Investing is not an easy route for any private equity firm. The myriad of pitfalls to look out for in an economy that is stagnating are vast and can be daunting to both the investor and the entreprenuer. With some key pointers, however, the situation can be turned around and be lucrative to partners.Here are some private equity tips that are worth embracing to get that venture off the ground and running.
In an ideal situation, the entreprenuer and the investor hit it off and bounce ideas around with a lot of zeal to make it work. More often than you think possible,ideas get stuck in the implementation stage when both teams do not compromise and come to an agreement.The investor wishes to protect his investment whereas the entreprenuer wants to grow so fast without proper footing. Maintaining proper working relationships and camaraderie, is a delicate balancing act but when mastered, goes a long way in getting proper funding, strategic direction and coaching.

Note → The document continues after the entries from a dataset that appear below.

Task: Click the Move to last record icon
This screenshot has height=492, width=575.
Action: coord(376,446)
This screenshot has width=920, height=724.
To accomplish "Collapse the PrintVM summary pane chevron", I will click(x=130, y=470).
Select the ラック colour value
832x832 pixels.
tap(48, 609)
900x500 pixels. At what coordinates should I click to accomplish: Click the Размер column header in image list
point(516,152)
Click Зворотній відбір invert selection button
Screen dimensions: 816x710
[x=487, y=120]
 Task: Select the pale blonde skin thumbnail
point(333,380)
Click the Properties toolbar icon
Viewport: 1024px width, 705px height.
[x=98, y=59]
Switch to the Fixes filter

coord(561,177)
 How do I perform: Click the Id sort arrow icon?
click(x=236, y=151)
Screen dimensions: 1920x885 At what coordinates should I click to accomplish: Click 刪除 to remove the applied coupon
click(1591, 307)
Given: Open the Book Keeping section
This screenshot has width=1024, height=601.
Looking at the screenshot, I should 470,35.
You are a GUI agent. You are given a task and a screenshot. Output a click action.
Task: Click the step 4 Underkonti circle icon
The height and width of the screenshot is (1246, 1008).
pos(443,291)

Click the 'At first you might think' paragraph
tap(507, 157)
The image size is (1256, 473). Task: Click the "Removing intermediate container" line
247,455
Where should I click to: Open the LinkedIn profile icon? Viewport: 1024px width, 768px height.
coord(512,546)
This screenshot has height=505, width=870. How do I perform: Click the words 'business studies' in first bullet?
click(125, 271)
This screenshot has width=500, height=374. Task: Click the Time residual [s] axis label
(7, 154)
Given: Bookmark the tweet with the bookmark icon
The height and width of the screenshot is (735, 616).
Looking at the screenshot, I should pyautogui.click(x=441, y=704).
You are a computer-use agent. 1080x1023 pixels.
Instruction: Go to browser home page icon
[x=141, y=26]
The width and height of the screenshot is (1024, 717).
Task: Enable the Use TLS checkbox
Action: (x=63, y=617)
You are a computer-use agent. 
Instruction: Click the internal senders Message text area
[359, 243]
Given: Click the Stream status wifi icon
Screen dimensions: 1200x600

Behind every great entrepreneurial venture, is a great investor team that was willing to go the extra mile.The two way traffic rule however applies.As investors are held accountable for both financial and non-financial obligations to their investees, so should the startups be accountable for their cost targets and meeting their revenue projections. A common vision and trust will build a mutually beneficial relationship even as the role of both parties change during the investment life cycle. Making strides in local enterprises is indeed possible when equal standards of accountability, commitment and realibility are applied.